By the time Colonial Pipeline CEO Joe Blount was informed of the May ransomware attack, 5,500 miles of pipeline were turned off, and access to fuel stopped. But was it a physical attack? The impact of the incident was yet to be seen.
Employees are trained to shut down operations when they perceive risk, Blount said during the Mandiant Defense Summit keynote Wednesday. The company didn't have enough information to know if the ransomware jumped from its IT to OT environments.
On the morning of the incident, May 7, the usual CEO responsibilities immediately shifted to cybersecurity. Blount quickly learned that under stress, Colonial's security teams didn't have enough time or personnel — "so you become actively involved yourself," he said.
After a major cyberattack that ripples through partnering businesses or the public, CEOs become one of the main players in incident response. The CISO shares duties too, coordinating cyber response with their CEO, who in turn informs stakeholders, federal agencies and customers.
When Accellion's File Transfer Appliance (FTA) solution was exploited, CEO Jonathan Yaron, and other C-suite executives, made themselves available 24/7 to customers and government agencies globally.
"You can put aside the day-to-day stuff. And you basically say, 'It's all about the attack. And it's all about making sure everybody knows, that needs to know," and offer remediation, Yaron said during the keynote.
Because Mandiant (formerly FireEye) was an Accellion customer, the security firm made the decision to shut down its Accellion instance, Charles Carmakal, SVP and CTO of Mandiant, said during the keynote. When Mandiant engaged with Accellion, the company spoke directly to Yaron and Accellion's CSO.
The transparency Yaron provided Mandiant, Carmakal said, "gave us a lot of confidence in their technology and we actually turned it back on on that Saturday."
A shared CEO experience
Given the pedestal CISOs were thrown onto in the last year, CEOs expect real-time information in wake of a massive cyberattack, even when there is little information to provide.
Yaron's first expectation was to identify the potential victims of the cyberattack. His second expectation was to have a patch for the first zero day within 72 hours, and ensure the necessary parties applied it. Once the initial Band-Aid was applied, Yaron wanted those clients to upgrade from the legacy FTA solution.
Both Accellion and Colonial enlisted outside security firms for forensics. Those security organizations provide unbiased second opinions, and they "keep you honest," Yaron said.
As CEO, Yaron and the company were advising potential clients to shut off the technology, but without the board's blessing.
"My responsibility was to take the high road and tell [customers] the truth. And the truth was, in that second, we didn't have all the answers," Yaron said. "There's never enough communication," that is the first task.
Colonial's board "knew enough to know they needed to stay out of the way," during the first few days of the ransomware attack, Blount said. The board is aware of the "stop work authority" employees have when they perceive a risk — there was no questioning the pipeline shutdown in the first hour of the ransomware discovery. From there, Blount wanted to know the immediate next steps in remediation, which in part consisted of at least once-a-day communication with agencies and stakeholders.

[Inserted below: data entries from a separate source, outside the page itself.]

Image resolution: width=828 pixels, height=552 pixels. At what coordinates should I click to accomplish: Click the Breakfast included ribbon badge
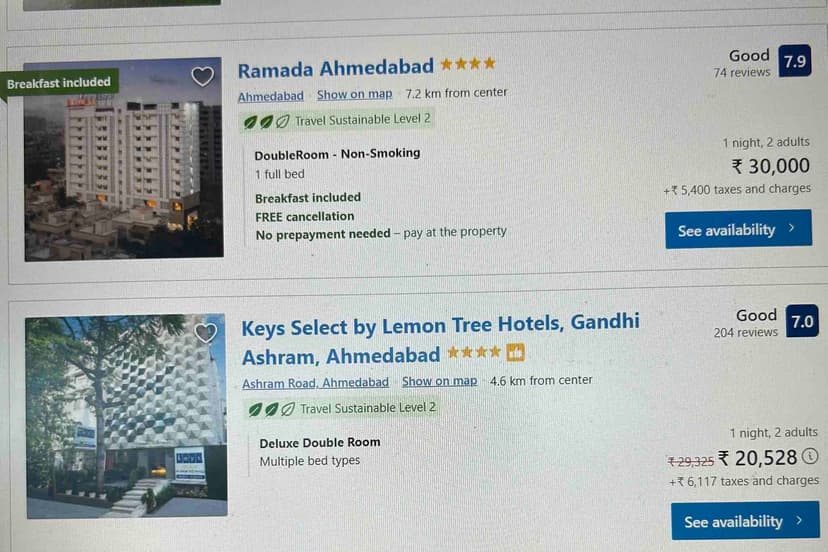pos(59,83)
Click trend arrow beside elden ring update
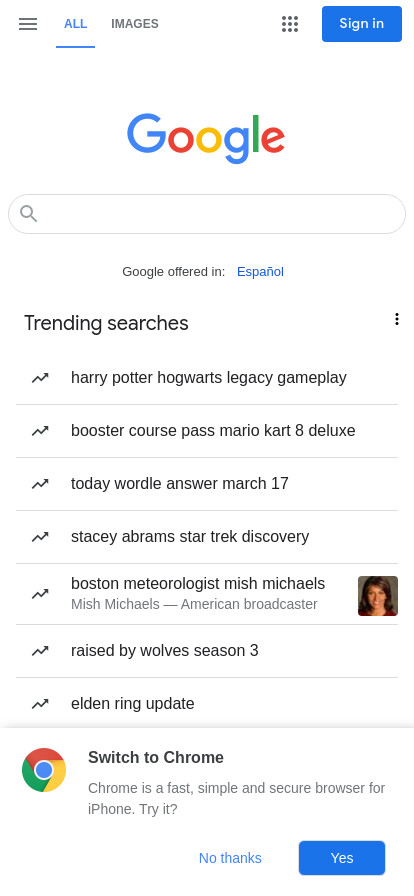 tap(40, 704)
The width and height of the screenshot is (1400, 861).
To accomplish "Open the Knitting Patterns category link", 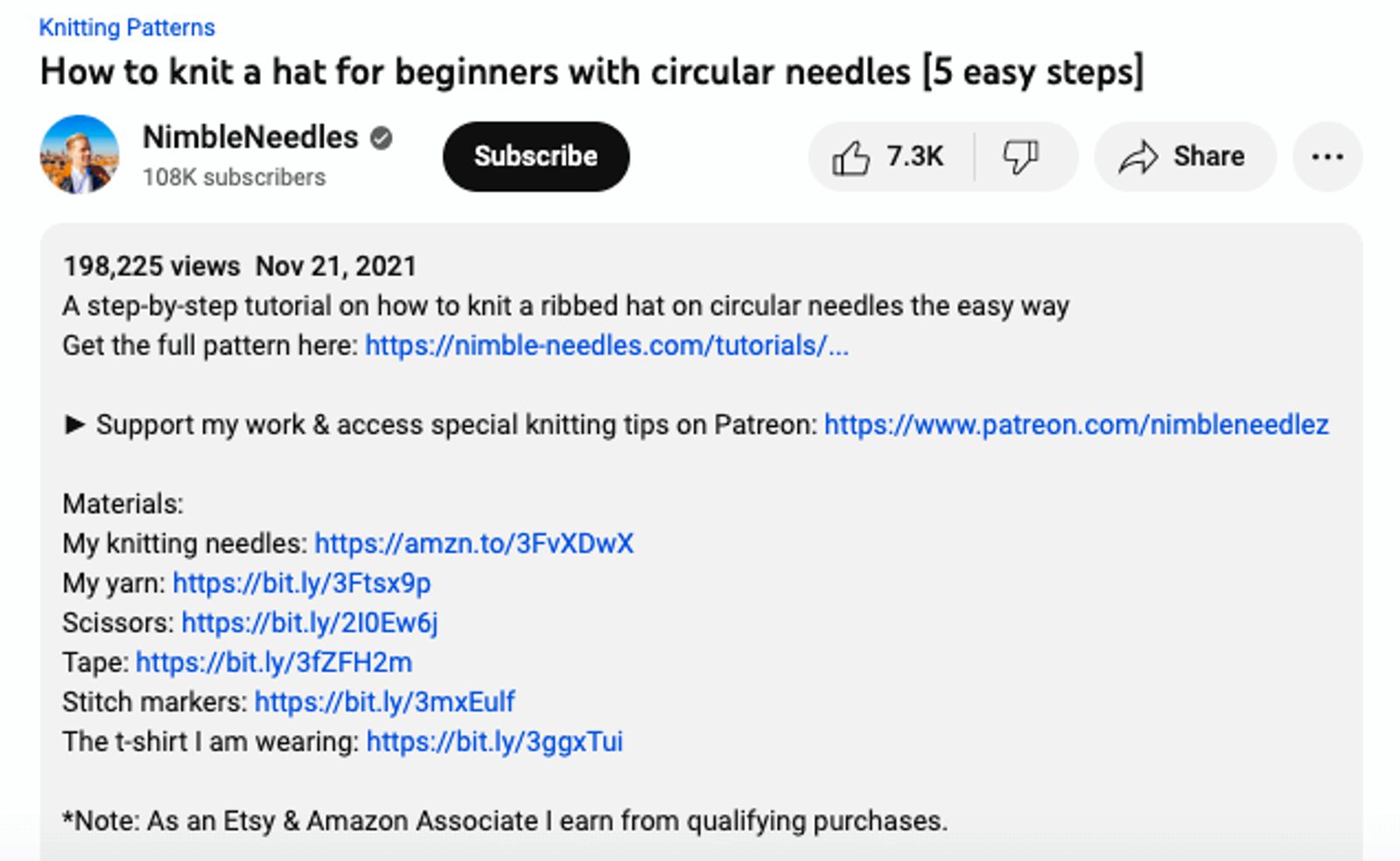I will point(127,28).

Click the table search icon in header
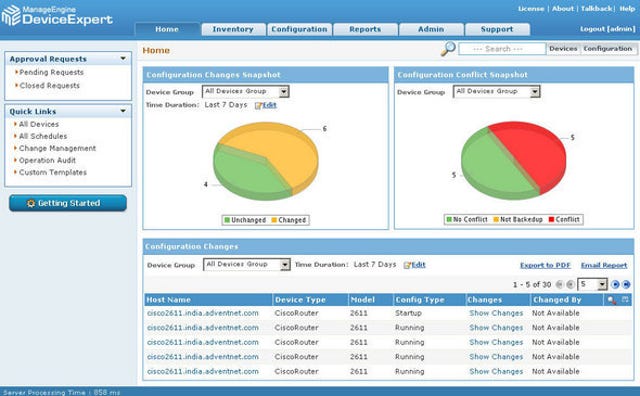click(611, 300)
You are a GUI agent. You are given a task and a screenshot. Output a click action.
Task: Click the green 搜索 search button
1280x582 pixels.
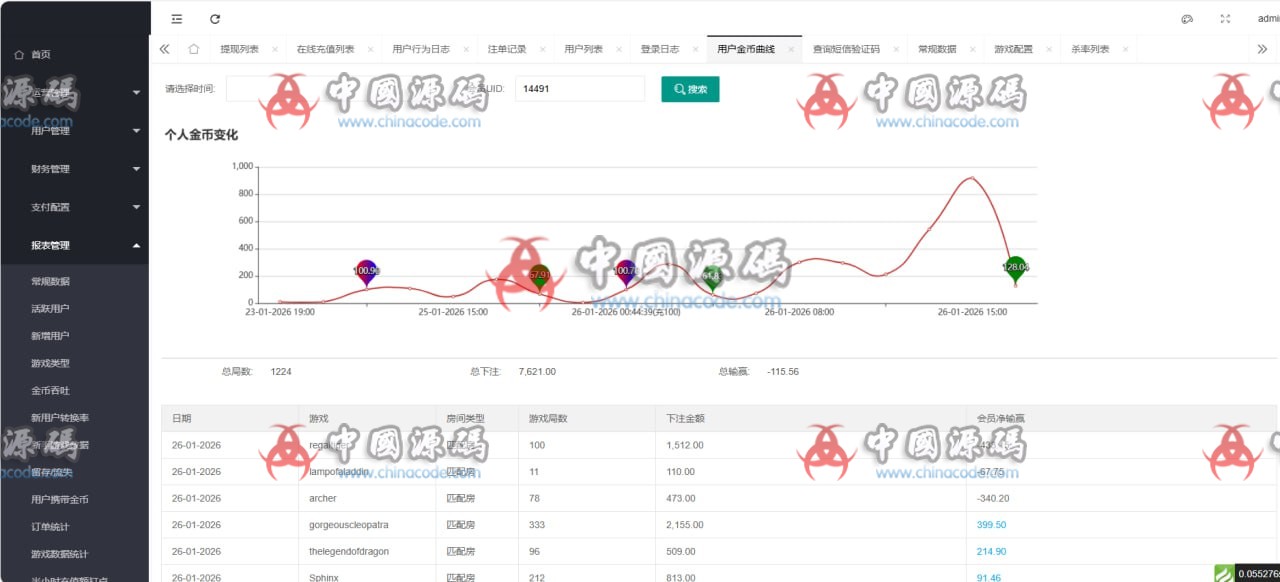click(690, 89)
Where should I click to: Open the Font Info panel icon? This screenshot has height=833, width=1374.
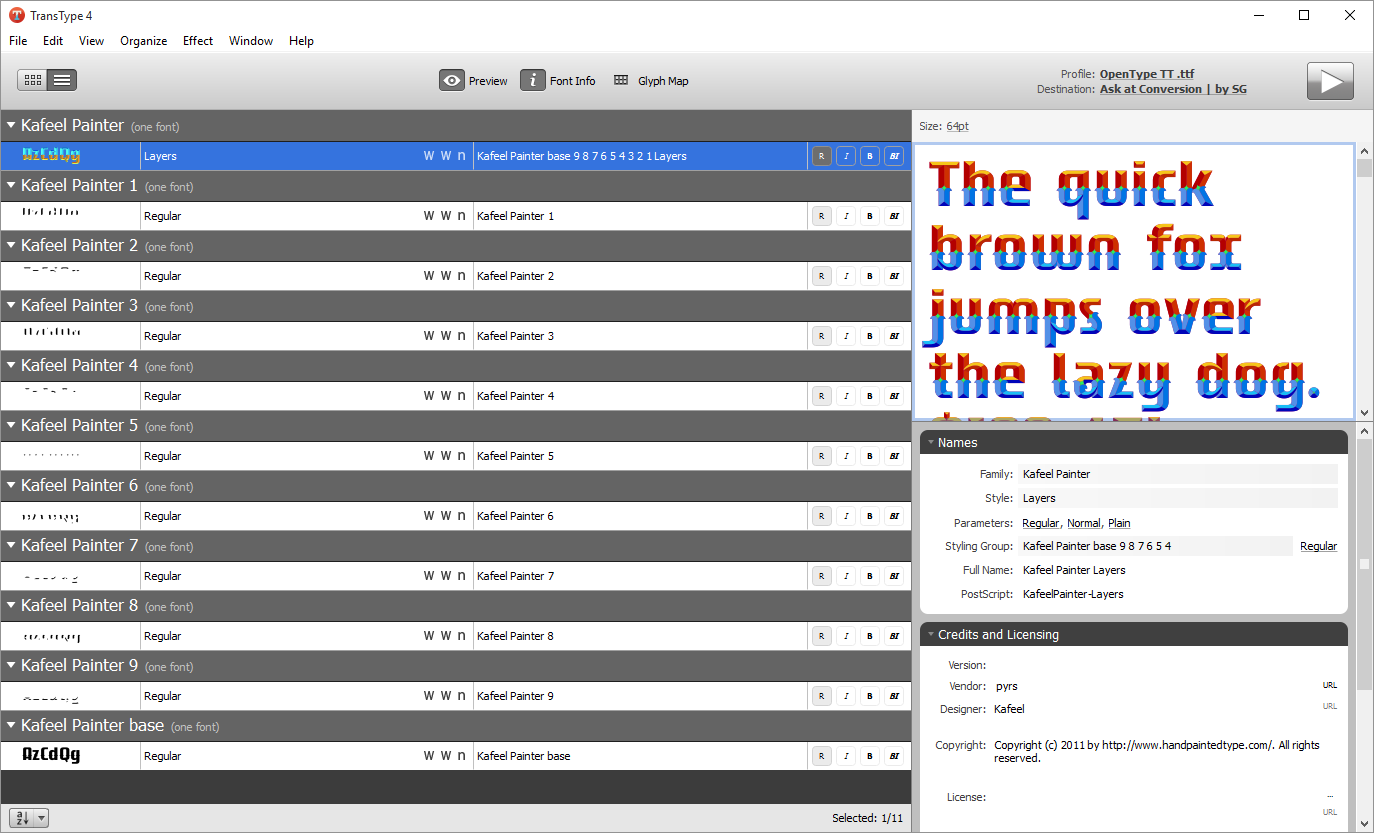coord(533,81)
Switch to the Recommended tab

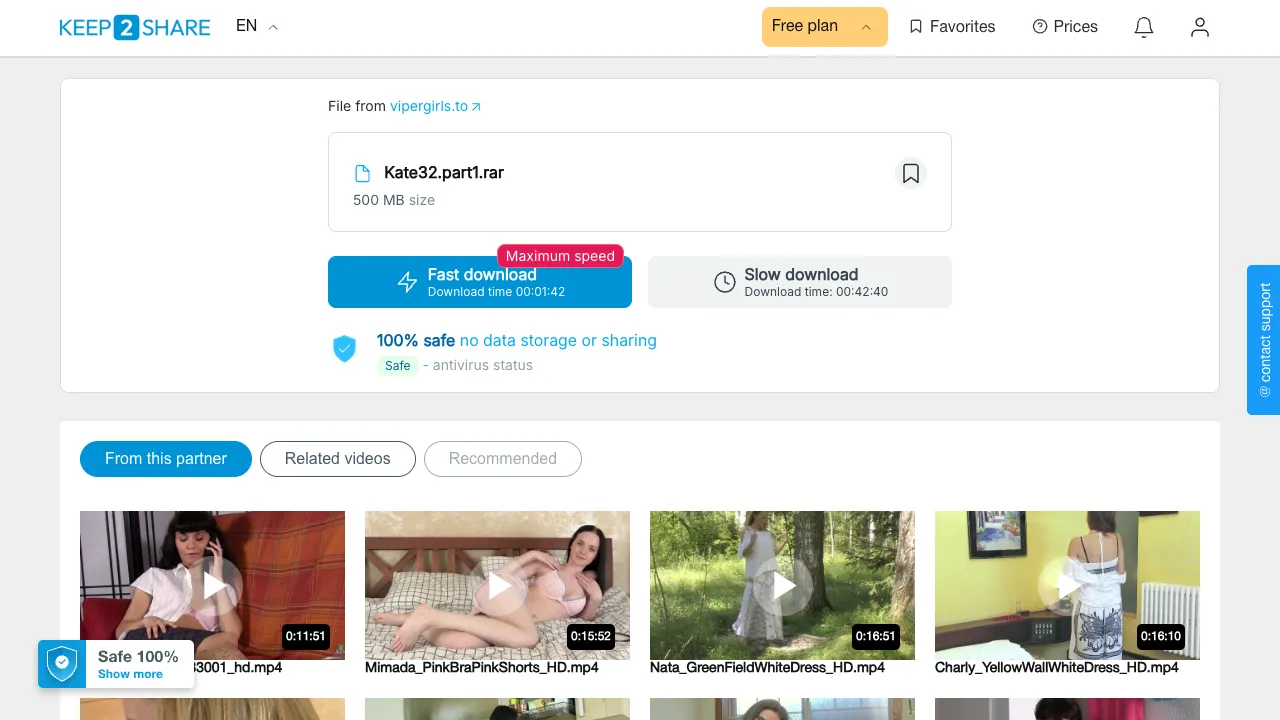[503, 458]
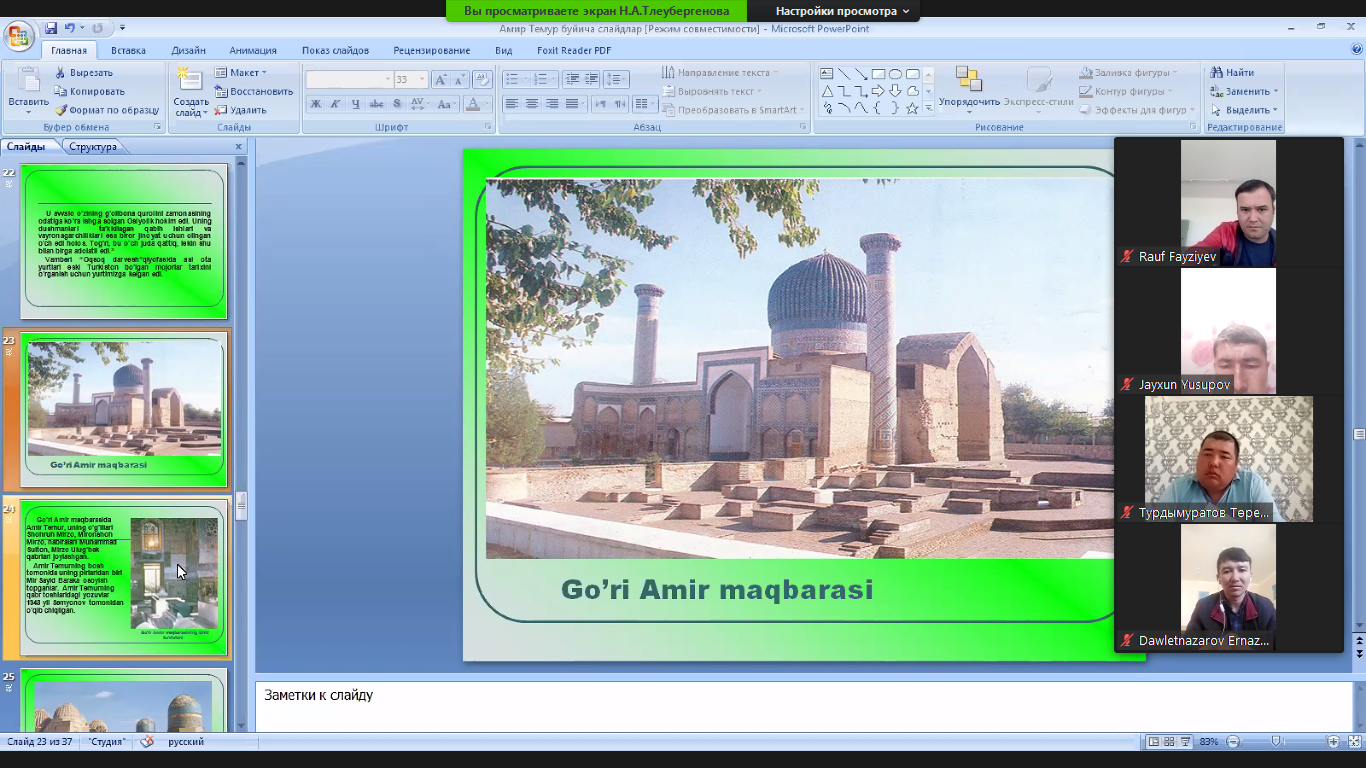This screenshot has height=768, width=1366.
Task: Apply strikethrough formatting
Action: tap(377, 104)
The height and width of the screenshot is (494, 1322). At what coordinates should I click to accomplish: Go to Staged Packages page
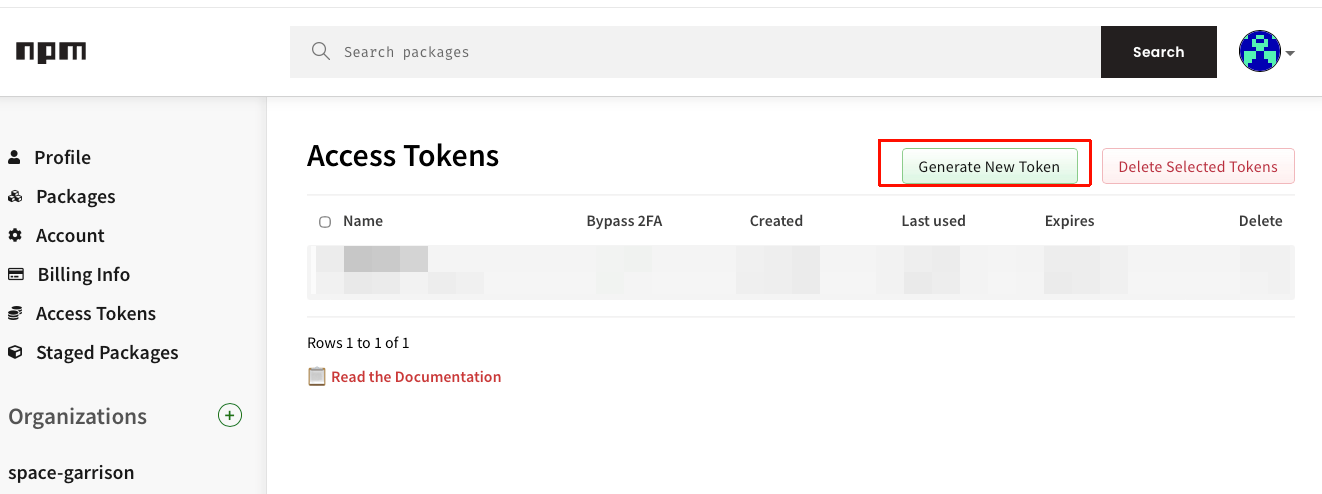pyautogui.click(x=107, y=352)
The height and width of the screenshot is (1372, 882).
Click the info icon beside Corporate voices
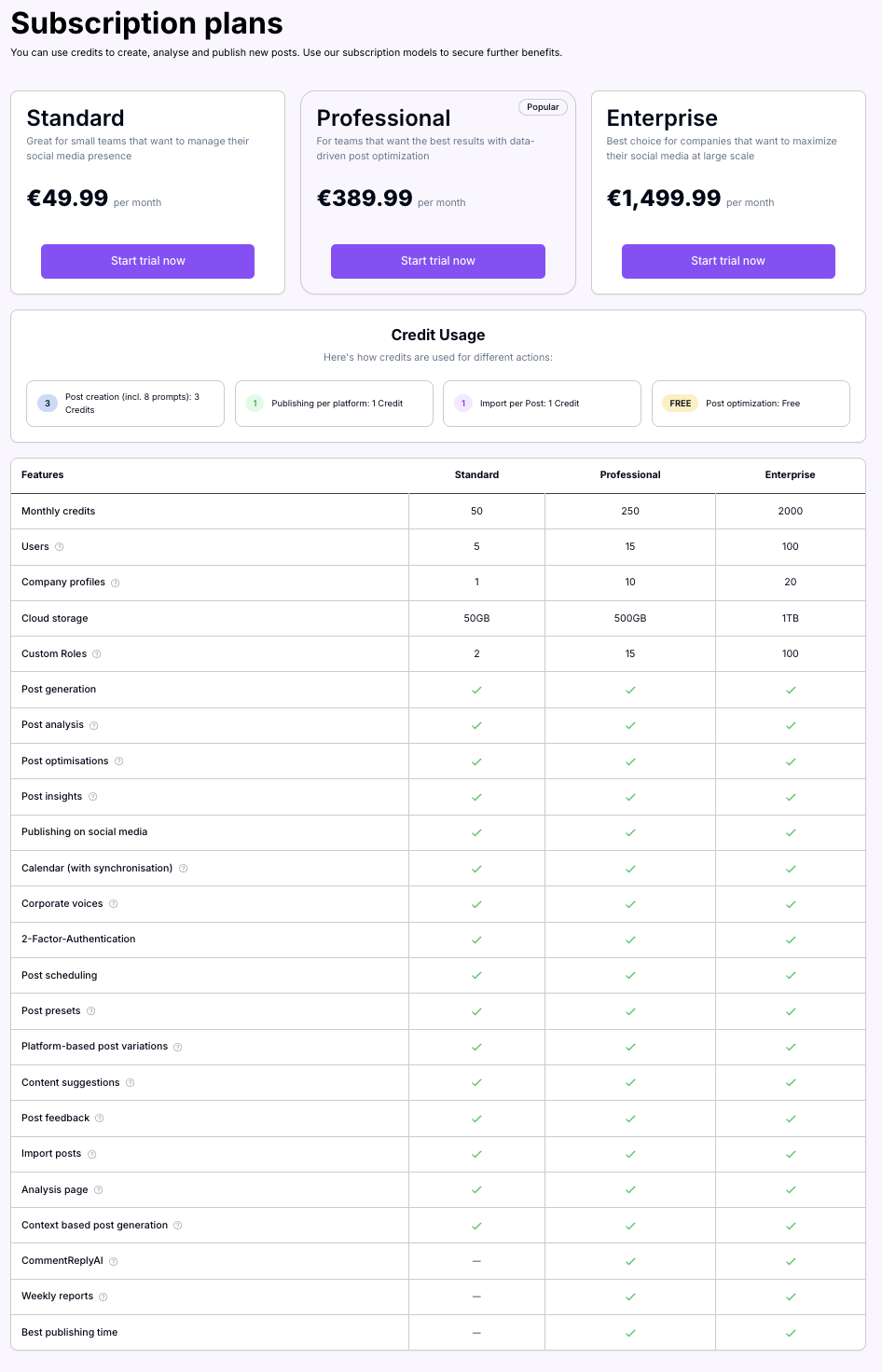coord(114,904)
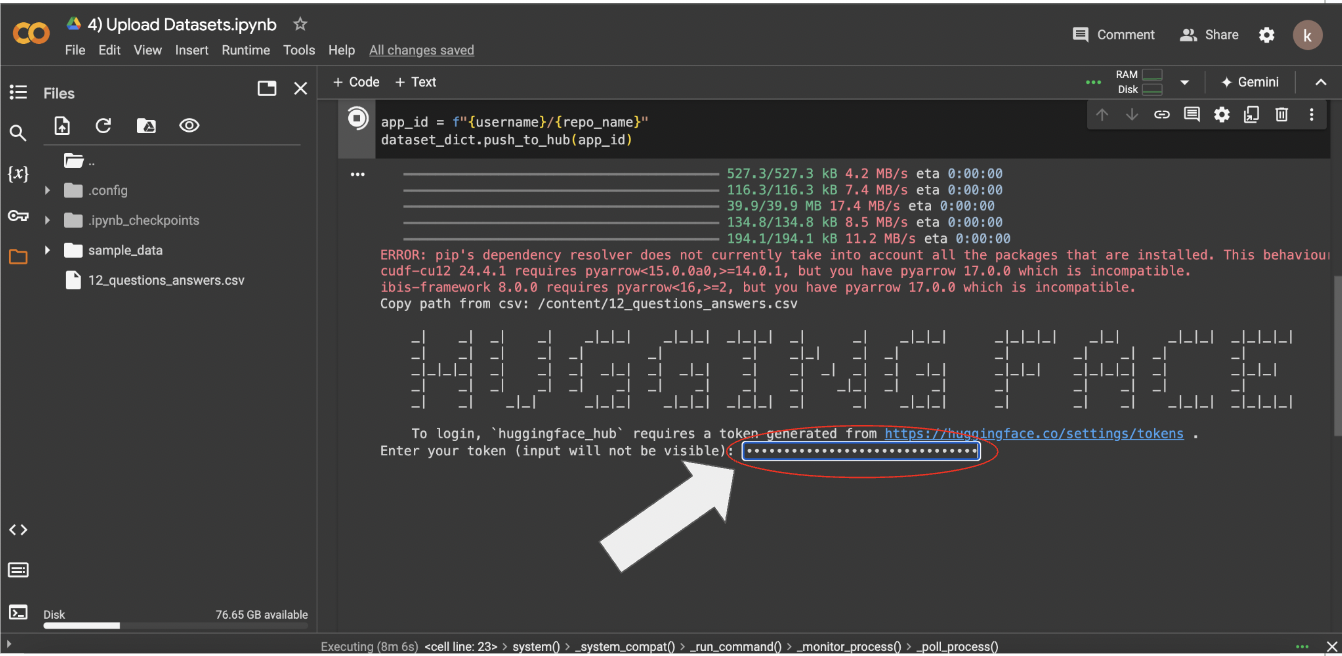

Because Colonial's pipeline is a federally regulated asset, "we had a lot of phone calls to make that morning," including the FBI and Federal Energy Regulatory Commission. The Cybersecurity and Infrastructure Security Agency (CISA) was looped in via the FBI. Ultimately, the Department of Energy became Colonial's main point of contact, Blount said, and he was the department's direct line.
"I kind of had an informal agreement with the chairman of the board, I would talk to him at least once a day. And then we would pull the board together when there were significant things to report," Blount said. Having the single point of contact between the company and government was the greatest takeaway of the incident.
"Your typical CEO job went out the door just a few hours ago. And it's not coming back for quite some time. You're in the communications game," he said.
Through collaboration with federal agencies and security firms supporting the response, the company had to delegate what mission-critical systems needed to be restored, and which ones could wait, if need be. After answering those questions, Colonial and Blount had to answer the questions regulators were asking.
"Lots of people want lots of answers, and they want the answers yesterday … And quite frankly, a lot of those questions aren't critical when your primary focus is containing the risk," Blount said.